ORLANDO—Radiotherapy for rectal cancer decreases subsequent clinical detection of prostate cancer, researchers report.
Using the Surveillance Epidemiology and End Results (SEER) database, Karen E. Hoffman, MD, and her colleagues at Massachusetts General Hospital in Boston identified 1,574 men with local or regional rectal cancer treated in 1988-1997 with external beam radiotherapy (EBRT) and sphincter sparing surgery (SSS).
The researchers say they chose this period to include men potentially screened for prostate cancer in the PSA era and to allow for a minimum of six years after rectal cancer for detection of subsequent prostate cancer. SSS permits digital rectal examination of the prostate.
Prostate cancer was diagnosed in 20 men, 72% fewer cases than would be expected in the general population of similar age and race.
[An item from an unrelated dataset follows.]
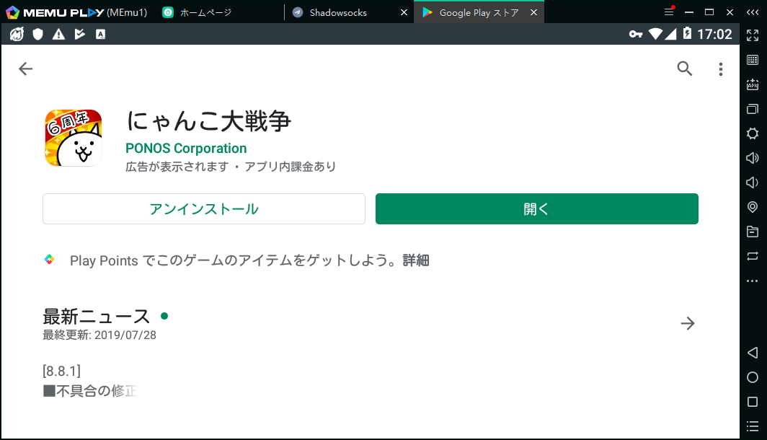Install APK via sidebar icon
The researchers compared these men with 3,125 men with local or regional rectal cancer treated with SSS but not EBRT and 24,578 men with local or regional colon cancer not treated with EBRT. Prostate cancer was diagnosed in these two groups of men who did not receive EBRT at a rate similar to that of the general population.
The investigators, who reported their findings here at the third annual Prostate Cancer Symposium, speculate that PSA testing may be less sensitive in men treated for rectal cancer with EBRT, and study findings may reflect delays in prostate cancer diagnosis.
Another possible explanation for the decrease in clinically detected prostate cancer is that EBRT for rectal cancer may treat subclinical prostate cancer or impede prostate cancer development by altering the hormonal or stromal milieu.